Sun Exposure Behavior, Seasonal Vitamin D Deficiency, and Relationship to Bone Health in Adolescents.

J Clin Endocrinol Metab

Centre for Dermatology (M.D.F., L.E., E.M., L.E.R.), Institute of Inflammation and Repair, University of Manchester, Manchester Academic Health Science Centre, Salford Royal NHS Foundation Trust, Manchester, UK; Department of Paediatric Endocrinology (M.Z.M.), Royal Manchester Children's Hospital, Manchester, UK; Clinical Radiology (J.E.A.), Manchester Royal Infirmary and Manchester Academic Health Science Centre, Central Manchester University Hospitals NHS Foundation Trust and University of Manchester, Manchester, UK; Centre for Biostatistics (J.W., A.V.), Institute of Population Health, University of Manchester, Manchester Academic Health Science Centre, Manchester, UK; Endocrinology and Diabetes Research Group (J.L.B.), Institute of Human Development, University of Manchester, Manchester Academic Health Science Centre, Manchester Royal Infirmary, Manchester, UK; School of Earth, Atmospheric and Environmental Sciences (R.K., A.R.W.), University of Manchester, Manchester, UK.

Published: August 2016

Context: Vitamin D is essential for bone health in adolescence, when there is rapid bone mineral content accrual. Because cutaneous sun exposure provides vitamin D, there is no recommended oral intake for UK adolescents.

Objective: Our objective was to assess seasonal vitamin D status and its contributors in white Caucasian adolescents and examine bone health in those found deficient.
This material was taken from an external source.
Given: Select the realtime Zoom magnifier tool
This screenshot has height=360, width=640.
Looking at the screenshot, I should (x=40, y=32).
Design: Prospective cohort study was undertaken.

Setting: Six schools in Greater Manchester, UK, were included.

Participants: Participants were 131 adolescents between 12 and 15 years of age.

Intervention(s): Seasonal assessment of circulating 25-hydroxyvitamin D (25OHD), personal sun exposure, and dietary vitamin D. Adolescents deficient (25OHD <10 ng/ml/25 nmol/liter) in at least one season underwent dual-energy X-ray absorptiometry (lumbar spine, femoral neck), with bone mineral apparent density correction for size, and peripheral quantitative computed tomography (distal radius) for volumetric bone mineral density (BMD).
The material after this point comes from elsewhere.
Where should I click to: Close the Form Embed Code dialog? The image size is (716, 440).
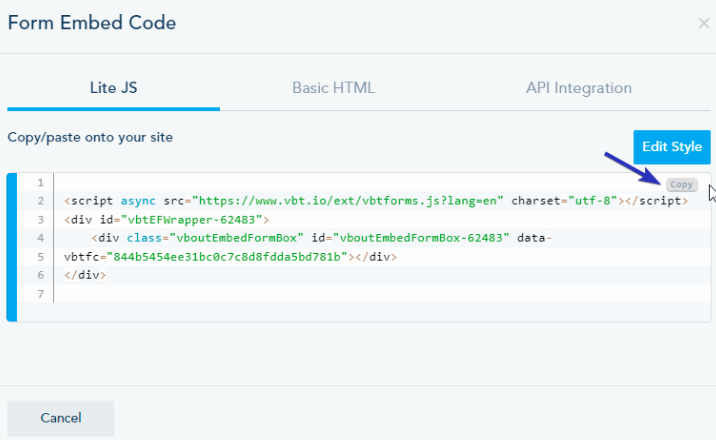click(703, 23)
Main Outcome Measure: Serum 25OHD and BMD measurements.

Results: Mean 25OHD was highest in September: 24.1 (SD, 6.9) ng/ml and lowest in January: 15.5 (5.9) ng/ml. Over the year, 16% were deficient in ≥ one season and 79% insufficient (25OHD <20 ng/ml/50 nmol/liter) including 28% in September. Dietary vitamin D was low year-round, whereas personal sun exposure was seasonal and predominantly across the school week. Holidays accounted for 17% variation in peak 25OHD (P < .001). Nineteen adolescents underwent bone assessment, which showed low femoral neck bone mineral apparent density vs matched reference data (P = .0002), three with Z less than or equal to -2.0 distal radius trabecular volumetric BMD.

Conclusions: Sun exposure levels failed to provide adequate vitamin D, with approximately one-quarter of adolescents insufficient even at summer peak. Seasonal vitamin D deficiency was prevalent and those affected had low BMD. Recommendations on vitamin D acquisition are indicated in this age-group.